Find the positive \( t \) when the vector \( r(t)=\left\langle 5 t, 2 t^{2}, 7 t^{2}-8\right\rangle \) is perpendicular to \( r^{\prime}(t) \) \( t=\square \)

To find the positive \( t \) when the vector \( r(t)=\left\langle 5 t, 2 t^{2}, 7 t^{2}-8\right\rangle \) is perpendicular to \( r^{\prime}(t) \), we first need to compute the derivative \( r^{\prime}(t) \). Calculating the derivative, we get: \[ r^{\prime}(t) = \left\langle 5, 4t, 14t \right\rangle. \] Now, for the vectors \( r(t) \) and \( r^{\prime}(t) \) to be perpendicular, their dot product must equal zero: \[ r(t) \cdot r^{\prime}(t) = 5t \cdot 5 + 2t^{2} \cdot 4t + (7t^{2}-8) \cdot 14t = 0. \] Calculating the dot product: \[ 25t + 8t^{3} + 14t(7t^{2}-8) = 25t + 8t^{3} + 98t^{3} - 112t = 0, \] which simplifies to: \[ (8t^{3} + 98t^{3}) + (25t - 112t) = 0, \] or \[ 106t^{3} - 87t = 0. \] Factoring out \( t \), we have: \[ t(106t^{2} - 87) = 0. \] Setting the factor equal to zero gives: 1. \( t = 0 \) or 2. \( 106t^{2} - 87 = 0 \).

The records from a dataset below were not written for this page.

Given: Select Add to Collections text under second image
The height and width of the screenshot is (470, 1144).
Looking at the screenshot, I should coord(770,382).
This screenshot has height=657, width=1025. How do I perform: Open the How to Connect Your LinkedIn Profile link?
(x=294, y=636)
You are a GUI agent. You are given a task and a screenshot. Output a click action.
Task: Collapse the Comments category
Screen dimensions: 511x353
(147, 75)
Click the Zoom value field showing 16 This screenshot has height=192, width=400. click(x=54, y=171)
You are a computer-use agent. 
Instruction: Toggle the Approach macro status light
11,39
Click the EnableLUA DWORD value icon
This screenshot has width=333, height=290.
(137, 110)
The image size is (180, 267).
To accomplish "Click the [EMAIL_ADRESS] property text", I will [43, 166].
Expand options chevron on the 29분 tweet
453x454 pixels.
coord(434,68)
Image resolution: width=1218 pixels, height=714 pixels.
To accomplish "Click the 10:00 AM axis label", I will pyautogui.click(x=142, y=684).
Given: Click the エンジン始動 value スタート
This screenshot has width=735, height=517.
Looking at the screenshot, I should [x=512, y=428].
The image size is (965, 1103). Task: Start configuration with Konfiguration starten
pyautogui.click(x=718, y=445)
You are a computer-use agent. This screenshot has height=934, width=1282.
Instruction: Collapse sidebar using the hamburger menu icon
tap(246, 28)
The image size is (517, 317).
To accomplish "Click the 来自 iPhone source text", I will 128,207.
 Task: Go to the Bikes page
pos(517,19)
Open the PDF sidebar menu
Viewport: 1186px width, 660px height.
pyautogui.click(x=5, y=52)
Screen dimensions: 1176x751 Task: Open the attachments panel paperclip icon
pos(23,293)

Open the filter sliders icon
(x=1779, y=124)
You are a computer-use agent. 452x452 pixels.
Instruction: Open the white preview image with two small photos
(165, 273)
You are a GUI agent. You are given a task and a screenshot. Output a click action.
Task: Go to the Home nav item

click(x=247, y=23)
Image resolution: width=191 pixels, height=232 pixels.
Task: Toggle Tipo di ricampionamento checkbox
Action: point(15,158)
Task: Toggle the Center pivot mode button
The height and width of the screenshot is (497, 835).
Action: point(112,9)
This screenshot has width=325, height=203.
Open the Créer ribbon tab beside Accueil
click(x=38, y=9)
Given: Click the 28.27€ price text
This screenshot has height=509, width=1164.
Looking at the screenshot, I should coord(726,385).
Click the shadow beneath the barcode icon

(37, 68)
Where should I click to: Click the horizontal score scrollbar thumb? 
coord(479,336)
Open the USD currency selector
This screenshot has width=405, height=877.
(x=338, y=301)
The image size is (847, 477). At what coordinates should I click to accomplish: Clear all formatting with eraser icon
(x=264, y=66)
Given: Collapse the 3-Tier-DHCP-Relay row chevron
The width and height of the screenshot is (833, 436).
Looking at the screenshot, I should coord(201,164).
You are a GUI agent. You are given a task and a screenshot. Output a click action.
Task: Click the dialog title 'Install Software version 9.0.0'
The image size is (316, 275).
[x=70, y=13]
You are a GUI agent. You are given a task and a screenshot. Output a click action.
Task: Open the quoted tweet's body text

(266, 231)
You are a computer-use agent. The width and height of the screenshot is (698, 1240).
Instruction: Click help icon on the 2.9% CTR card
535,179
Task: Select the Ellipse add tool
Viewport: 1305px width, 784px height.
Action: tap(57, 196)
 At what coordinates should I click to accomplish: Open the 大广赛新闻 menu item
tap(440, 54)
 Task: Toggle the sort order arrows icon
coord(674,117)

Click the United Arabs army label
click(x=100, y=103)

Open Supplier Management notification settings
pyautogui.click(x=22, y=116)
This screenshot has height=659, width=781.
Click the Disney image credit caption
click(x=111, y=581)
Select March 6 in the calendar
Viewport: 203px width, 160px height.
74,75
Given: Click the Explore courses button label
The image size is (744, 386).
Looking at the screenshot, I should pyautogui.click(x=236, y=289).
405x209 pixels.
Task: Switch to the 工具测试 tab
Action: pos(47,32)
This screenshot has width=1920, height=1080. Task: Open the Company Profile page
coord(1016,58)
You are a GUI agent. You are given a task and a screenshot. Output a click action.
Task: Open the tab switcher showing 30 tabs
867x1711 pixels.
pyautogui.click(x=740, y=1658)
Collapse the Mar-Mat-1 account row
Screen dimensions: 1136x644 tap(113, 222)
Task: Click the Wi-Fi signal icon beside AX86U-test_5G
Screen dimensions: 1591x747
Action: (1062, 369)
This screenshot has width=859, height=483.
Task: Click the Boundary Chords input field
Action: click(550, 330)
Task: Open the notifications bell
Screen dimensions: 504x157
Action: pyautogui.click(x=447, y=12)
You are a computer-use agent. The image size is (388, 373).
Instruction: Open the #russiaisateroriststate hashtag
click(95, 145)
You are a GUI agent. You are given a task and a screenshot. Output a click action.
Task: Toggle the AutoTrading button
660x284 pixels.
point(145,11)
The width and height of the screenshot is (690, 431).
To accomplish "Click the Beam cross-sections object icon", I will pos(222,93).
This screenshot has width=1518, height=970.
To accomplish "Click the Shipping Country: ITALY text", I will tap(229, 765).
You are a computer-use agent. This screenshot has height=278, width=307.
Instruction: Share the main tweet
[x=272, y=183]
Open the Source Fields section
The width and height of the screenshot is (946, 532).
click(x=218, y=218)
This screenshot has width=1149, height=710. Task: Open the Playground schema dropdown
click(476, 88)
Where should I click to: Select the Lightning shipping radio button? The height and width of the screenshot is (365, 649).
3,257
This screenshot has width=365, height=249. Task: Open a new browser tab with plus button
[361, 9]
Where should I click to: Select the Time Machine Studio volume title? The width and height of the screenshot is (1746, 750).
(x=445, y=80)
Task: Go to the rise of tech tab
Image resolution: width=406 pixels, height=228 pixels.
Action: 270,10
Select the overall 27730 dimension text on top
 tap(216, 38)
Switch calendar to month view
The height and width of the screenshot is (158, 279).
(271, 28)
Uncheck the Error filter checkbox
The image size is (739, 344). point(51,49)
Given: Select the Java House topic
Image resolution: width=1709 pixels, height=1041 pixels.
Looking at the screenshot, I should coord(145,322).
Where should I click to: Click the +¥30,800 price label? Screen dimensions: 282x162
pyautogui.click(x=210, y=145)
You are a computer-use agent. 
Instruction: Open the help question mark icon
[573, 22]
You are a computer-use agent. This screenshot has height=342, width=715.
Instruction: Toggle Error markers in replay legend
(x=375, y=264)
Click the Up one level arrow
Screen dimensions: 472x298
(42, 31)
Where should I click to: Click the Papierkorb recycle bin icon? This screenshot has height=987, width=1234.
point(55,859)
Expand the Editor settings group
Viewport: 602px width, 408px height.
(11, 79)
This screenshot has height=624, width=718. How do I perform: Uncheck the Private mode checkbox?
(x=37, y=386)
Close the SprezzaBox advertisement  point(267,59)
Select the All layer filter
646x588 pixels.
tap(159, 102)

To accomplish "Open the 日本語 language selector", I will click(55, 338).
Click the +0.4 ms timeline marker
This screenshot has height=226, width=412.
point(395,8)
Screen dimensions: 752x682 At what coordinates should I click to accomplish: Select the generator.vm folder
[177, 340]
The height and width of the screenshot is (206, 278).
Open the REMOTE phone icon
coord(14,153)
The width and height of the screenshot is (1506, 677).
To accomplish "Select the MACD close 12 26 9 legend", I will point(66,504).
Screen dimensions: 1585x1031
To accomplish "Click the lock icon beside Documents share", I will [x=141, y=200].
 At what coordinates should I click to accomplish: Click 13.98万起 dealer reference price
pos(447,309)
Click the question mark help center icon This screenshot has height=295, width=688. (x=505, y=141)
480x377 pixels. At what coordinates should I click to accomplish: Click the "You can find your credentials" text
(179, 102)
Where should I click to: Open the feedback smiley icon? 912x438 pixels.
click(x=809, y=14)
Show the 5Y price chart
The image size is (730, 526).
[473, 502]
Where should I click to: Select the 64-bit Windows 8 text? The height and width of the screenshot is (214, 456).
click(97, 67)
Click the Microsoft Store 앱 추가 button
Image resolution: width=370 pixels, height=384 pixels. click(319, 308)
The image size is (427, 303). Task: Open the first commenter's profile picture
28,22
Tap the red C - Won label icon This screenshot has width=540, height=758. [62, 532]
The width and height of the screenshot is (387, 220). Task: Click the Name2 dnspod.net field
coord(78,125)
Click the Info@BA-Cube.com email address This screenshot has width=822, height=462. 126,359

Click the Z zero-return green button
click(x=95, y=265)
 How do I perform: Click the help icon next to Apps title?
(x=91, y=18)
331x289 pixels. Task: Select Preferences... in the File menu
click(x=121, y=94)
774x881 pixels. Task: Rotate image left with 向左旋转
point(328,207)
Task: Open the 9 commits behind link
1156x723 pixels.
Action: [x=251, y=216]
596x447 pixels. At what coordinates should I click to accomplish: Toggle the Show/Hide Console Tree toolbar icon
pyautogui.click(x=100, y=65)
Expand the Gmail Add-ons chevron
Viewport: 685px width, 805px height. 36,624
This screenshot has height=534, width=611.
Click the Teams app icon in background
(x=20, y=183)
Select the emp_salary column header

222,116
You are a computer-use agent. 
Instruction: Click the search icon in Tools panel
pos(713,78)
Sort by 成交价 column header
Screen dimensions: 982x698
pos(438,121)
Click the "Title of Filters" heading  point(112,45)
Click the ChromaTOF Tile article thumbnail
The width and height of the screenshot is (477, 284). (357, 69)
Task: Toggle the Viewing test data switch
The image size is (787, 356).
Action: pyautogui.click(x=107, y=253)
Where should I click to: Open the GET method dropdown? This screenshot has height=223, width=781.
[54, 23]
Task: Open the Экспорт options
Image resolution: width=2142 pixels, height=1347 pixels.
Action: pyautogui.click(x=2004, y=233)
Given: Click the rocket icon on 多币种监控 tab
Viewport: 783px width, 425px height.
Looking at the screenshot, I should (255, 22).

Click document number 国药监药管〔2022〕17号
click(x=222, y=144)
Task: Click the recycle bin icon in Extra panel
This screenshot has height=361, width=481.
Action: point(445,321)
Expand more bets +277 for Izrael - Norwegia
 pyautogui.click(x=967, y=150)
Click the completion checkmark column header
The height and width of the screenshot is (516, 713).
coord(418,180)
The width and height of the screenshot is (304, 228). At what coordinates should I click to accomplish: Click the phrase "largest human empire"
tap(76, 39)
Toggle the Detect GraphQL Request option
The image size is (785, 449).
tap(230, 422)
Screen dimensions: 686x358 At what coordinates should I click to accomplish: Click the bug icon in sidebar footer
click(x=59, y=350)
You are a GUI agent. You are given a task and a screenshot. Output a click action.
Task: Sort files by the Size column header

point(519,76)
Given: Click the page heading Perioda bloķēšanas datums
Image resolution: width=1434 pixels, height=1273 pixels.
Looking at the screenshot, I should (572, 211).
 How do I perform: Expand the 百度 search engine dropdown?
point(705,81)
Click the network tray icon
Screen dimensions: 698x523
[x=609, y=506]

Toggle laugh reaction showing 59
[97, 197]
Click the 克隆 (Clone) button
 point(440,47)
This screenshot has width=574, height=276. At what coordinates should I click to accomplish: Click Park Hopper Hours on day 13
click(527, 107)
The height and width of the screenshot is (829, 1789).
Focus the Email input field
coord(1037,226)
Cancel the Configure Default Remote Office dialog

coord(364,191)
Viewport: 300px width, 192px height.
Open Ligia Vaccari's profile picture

Solving for \( t \) when \( 106t^{2} = 87 \): \[ t^{2} = \frac{87}{106}, \quad t = \sqrt{\frac{87}{106}}. \] To find the positive \( t \): \[ t = \frac{\sqrt{87}}{\sqrt{106}}. \] Thus, the positive \( t \) when \( r(t) \) is perpendicular to \( r^{\prime}(t) \) is: \[ t = \frac{\sqrt{87}}{\sqrt{106}} \approx 0.866. \]